● WRITTEN EXERCISE
Write each line of the listing below as one string in a JSON list, skipping blank lines.

● RECORDS SUPPLIED
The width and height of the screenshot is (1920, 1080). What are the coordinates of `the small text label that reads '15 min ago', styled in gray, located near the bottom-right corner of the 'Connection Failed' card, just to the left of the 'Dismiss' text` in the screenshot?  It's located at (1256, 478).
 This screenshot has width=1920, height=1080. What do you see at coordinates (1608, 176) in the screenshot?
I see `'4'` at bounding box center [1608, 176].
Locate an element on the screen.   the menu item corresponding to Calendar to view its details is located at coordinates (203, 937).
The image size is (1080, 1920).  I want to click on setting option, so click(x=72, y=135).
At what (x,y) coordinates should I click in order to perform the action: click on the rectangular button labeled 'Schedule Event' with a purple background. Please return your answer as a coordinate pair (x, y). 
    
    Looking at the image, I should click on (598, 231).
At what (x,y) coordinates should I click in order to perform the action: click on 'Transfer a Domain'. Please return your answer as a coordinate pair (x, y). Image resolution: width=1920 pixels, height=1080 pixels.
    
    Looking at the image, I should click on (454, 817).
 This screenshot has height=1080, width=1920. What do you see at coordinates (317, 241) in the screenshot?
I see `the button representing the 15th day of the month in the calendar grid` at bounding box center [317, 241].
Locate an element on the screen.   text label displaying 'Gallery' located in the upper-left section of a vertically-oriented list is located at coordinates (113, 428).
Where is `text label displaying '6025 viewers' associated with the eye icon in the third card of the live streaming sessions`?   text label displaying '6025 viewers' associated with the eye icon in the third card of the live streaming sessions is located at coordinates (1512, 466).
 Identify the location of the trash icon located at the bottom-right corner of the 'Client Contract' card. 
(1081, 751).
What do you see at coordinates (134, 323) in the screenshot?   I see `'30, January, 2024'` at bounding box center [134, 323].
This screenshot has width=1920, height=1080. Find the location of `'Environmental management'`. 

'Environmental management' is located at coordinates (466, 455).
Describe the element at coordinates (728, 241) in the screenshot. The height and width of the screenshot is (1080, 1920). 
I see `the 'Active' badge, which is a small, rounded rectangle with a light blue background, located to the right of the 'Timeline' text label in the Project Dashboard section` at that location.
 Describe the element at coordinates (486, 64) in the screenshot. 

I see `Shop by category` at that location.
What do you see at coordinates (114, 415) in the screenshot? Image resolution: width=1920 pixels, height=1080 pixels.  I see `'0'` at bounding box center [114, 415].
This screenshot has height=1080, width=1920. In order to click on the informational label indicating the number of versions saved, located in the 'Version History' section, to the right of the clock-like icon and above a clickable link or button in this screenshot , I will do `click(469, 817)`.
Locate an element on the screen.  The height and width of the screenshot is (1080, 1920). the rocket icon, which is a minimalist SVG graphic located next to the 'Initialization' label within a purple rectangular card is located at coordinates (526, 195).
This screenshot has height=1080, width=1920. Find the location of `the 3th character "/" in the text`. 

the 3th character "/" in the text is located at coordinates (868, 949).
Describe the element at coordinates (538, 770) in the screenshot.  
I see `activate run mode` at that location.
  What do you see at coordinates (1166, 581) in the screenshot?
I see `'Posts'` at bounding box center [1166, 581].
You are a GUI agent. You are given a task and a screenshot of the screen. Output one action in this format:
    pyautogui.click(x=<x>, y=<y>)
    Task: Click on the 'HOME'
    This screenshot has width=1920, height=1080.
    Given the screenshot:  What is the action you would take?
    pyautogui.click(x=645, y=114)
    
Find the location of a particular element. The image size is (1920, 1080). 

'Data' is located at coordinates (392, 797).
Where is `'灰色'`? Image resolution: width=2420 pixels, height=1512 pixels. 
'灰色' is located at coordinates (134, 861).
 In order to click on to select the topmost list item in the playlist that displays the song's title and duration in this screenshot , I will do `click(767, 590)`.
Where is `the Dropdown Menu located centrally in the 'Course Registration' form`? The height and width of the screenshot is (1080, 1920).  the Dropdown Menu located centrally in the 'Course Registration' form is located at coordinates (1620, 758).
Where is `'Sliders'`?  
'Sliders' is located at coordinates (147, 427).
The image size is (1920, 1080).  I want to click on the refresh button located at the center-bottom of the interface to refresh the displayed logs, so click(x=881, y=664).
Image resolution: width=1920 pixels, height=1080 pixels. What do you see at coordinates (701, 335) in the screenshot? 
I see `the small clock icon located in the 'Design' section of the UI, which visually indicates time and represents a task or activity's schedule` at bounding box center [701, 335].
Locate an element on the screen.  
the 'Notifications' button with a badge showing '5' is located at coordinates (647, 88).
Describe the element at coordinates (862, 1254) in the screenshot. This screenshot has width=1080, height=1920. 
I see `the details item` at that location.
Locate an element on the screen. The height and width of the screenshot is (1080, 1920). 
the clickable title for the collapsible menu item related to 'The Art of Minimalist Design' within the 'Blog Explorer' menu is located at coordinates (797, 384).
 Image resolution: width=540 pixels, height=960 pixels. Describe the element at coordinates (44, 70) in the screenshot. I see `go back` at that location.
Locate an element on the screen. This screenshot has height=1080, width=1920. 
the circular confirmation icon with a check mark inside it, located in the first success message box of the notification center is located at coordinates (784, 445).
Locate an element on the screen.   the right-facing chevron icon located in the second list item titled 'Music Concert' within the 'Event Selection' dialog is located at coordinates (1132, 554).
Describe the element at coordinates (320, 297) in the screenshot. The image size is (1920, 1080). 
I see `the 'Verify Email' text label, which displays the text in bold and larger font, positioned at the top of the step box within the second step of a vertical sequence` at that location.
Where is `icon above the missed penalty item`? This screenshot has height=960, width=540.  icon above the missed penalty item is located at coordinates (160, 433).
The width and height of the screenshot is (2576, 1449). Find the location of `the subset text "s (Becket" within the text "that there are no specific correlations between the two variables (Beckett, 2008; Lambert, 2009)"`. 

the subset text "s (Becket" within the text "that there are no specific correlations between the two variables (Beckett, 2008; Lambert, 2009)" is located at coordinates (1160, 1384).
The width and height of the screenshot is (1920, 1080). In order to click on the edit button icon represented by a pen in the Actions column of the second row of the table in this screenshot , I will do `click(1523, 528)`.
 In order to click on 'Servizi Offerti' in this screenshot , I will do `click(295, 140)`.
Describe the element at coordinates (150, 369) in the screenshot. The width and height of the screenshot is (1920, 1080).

● RESULT FOR THIS EXERCISE
[
  "The width and height of the screenshot is (1920, 1080). What are the coordinates of `the small text label that reads '15 min ago', styled in gray, located near the bottom-right corner of the 'Connection Failed' card, just to the left of the 'Dismiss' text` in the screenshot?  It's located at (1256, 478).",
  " This screenshot has width=1920, height=1080. What do you see at coordinates (1608, 176) in the screenshot?",
  "I see `'4'` at bounding box center [1608, 176].",
  "Locate an element on the screen.   the menu item corresponding to Calendar to view its details is located at coordinates (203, 937).",
  "The image size is (1080, 1920).  I want to click on setting option, so click(x=72, y=135).",
  "At what (x,y) coordinates should I click in order to perform the action: click on the rectangular button labeled 'Schedule Event' with a purple background. Please return your answer as a coordinate pair (x, y). ",
  "    Looking at the image, I should click on (598, 231).",
  "At what (x,y) coordinates should I click in order to perform the action: click on 'Transfer a Domain'. Please return your answer as a coordinate pair (x, y). Image resolution: width=1920 pixels, height=1080 pixels.",
  "    Looking at the image, I should click on (454, 817).",
  " This screenshot has height=1080, width=1920. What do you see at coordinates (317, 241) in the screenshot?",
  "I see `the button representing the 15th day of the month in the calendar grid` at bounding box center [317, 241].",
  "Locate an element on the screen.   text label displaying 'Gallery' located in the upper-left section of a vertically-oriented list is located at coordinates (113, 428).",
  "Where is `text label displaying '6025 viewers' associated with the eye icon in the third card of the live streaming sessions`?   text label displaying '6025 viewers' associated with the eye icon in the third card of the live streaming sessions is located at coordinates (1512, 466).",
  " Identify the location of the trash icon located at the bottom-right corner of the 'Client Contract' card. ",
  "(1081, 751).",
  "What do you see at coordinates (134, 323) in the screenshot?   I see `'30, January, 2024'` at bounding box center [134, 323].",
  "This screenshot has width=1920, height=1080. Find the location of `'Environmental management'`. ",
  "'Environmental management' is located at coordinates (466, 455).",
  "Describe the element at coordinates (728, 241) in the screenshot. The height and width of the screenshot is (1080, 1920). ",
  "I see `the 'Active' badge, which is a small, rounded rectangle with a light blue background, located to the right of the 'Timeline' text label in the Project Dashboard section` at that location.",
  " Describe the element at coordinates (486, 64) in the screenshot. ",
  "I see `Shop by category` at that location.",
  "What do you see at coordinates (114, 415) in the screenshot? Image resolution: width=1920 pixels, height=1080 pixels.  I see `'0'` at bounding box center [114, 415].",
  "This screenshot has height=1080, width=1920. In order to click on the informational label indicating the number of versions saved, located in the 'Version History' section, to the right of the clock-like icon and above a clickable link or button in this screenshot , I will do `click(469, 817)`.",
  "Locate an element on the screen.  The height and width of the screenshot is (1080, 1920). the rocket icon, which is a minimalist SVG graphic located next to the 'Initialization' label within a purple rectangular card is located at coordinates (526, 195).",
  "This screenshot has height=1080, width=1920. Find the location of `the 3th character \"/\" in the text`. ",
  "the 3th character \"/\" in the text is located at coordinates (868, 949).",
  "Describe the element at coordinates (538, 770) in the screenshot.  ",
  "I see `activate run mode` at that location.",
  "  What do you see at coordinates (1166, 581) in the screenshot?",
  "I see `'Posts'` at bounding box center [1166, 581].",
  "You are a GUI agent. You are given a task and a screenshot of the screen. Output one action in this format:",
  "    pyautogui.click(x=<x>, y=<y>)",
  "    Task: Click on the 'HOME'",
  "    This screenshot has width=1920, height=1080.",
  "    Given the screenshot:  What is the action you would take?",
  "    pyautogui.click(x=645, y=114)",
  "Find the location of a particular element. The image size is (1920, 1080). ",
  "'Data' is located at coordinates (392, 797).",
  "Where is `'灰色'`? Image resolution: width=2420 pixels, height=1512 pixels. ",
  "'灰色' is located at coordinates (134, 861).",
  " In order to click on to select the topmost list item in the playlist that displays the song's title and duration in this screenshot , I will do `click(767, 590)`.",
  "Where is `the Dropdown Menu located centrally in the 'Course Registration' form`? The height and width of the screenshot is (1080, 1920).  the Dropdown Menu located centrally in the 'Course Registration' form is located at coordinates (1620, 758).",
  "Where is `'Sliders'`?  ",
  "'Sliders' is located at coordinates (147, 427).",
  "The image size is (1920, 1080).  I want to click on the refresh button located at the center-bottom of the interface to refresh the displayed logs, so click(x=881, y=664).",
  "Image resolution: width=1920 pixels, height=1080 pixels. What do you see at coordinates (701, 335) in the screenshot? ",
  "I see `the small clock icon located in the 'Design' section of the UI, which visually indicates time and represents a task or activity's schedule` at bounding box center [701, 335].",
  "Locate an element on the screen.  ",
  "the 'Notifications' button with a badge showing '5' is located at coordinates (647, 88).",
  "Describe the element at coordinates (862, 1254) in the screenshot. This screenshot has width=1080, height=1920. ",
  "I see `the details item` at that location.",
  "Locate an element on the screen. The height and width of the screenshot is (1080, 1920). ",
  "the clickable title for the collapsible menu item related to 'The Art of Minimalist Design' within the 'Blog Explorer' menu is located at coordinates (797, 384).",
  " Image resolution: width=540 pixels, height=960 pixels. Describe the element at coordinates (44, 70) in the screenshot. I see `go back` at that location.",
  "Locate an element on the screen. This screenshot has height=1080, width=1920. ",
  "the circular confirmation icon with a check mark inside it, located in the first success message box of the notification center is located at coordinates (784, 445).",
  "Locate an element on the screen.   the right-facing chevron icon located in the second list item titled 'Music Concert' within the 'Event Selection' dialog is located at coordinates (1132, 554).",
  "Describe the element at coordinates (320, 297) in the screenshot. The image size is (1920, 1080). ",
  "I see `the 'Verify Email' text label, which displays the text in bold and larger font, positioned at the top of the step box within the second step of a vertical sequence` at that location.",
  "Where is `icon above the missed penalty item`? This screenshot has height=960, width=540.  icon above the missed penalty item is located at coordinates (160, 433).",
  "The width and height of the screenshot is (2576, 1449). Find the location of `the subset text \"s (Becket\" within the text \"that there are no specific correlations between the two variables (Beckett, 2008; Lambert, 2009)\"`. ",
  "the subset text \"s (Becket\" within the text \"that there are no specific correlations between the two variables (Beckett, 2008; Lambert, 2009)\" is located at coordinates (1160, 1384).",
  "The width and height of the screenshot is (1920, 1080). In order to click on the edit button icon represented by a pen in the Actions column of the second row of the table in this screenshot , I will do `click(1523, 528)`.",
  " In order to click on 'Servizi Offerti' in this screenshot , I will do `click(295, 140)`.",
  "Describe the element at coordinates (150, 369) in the screenshot. The width and height of the screenshot is (1920, 1080)."
]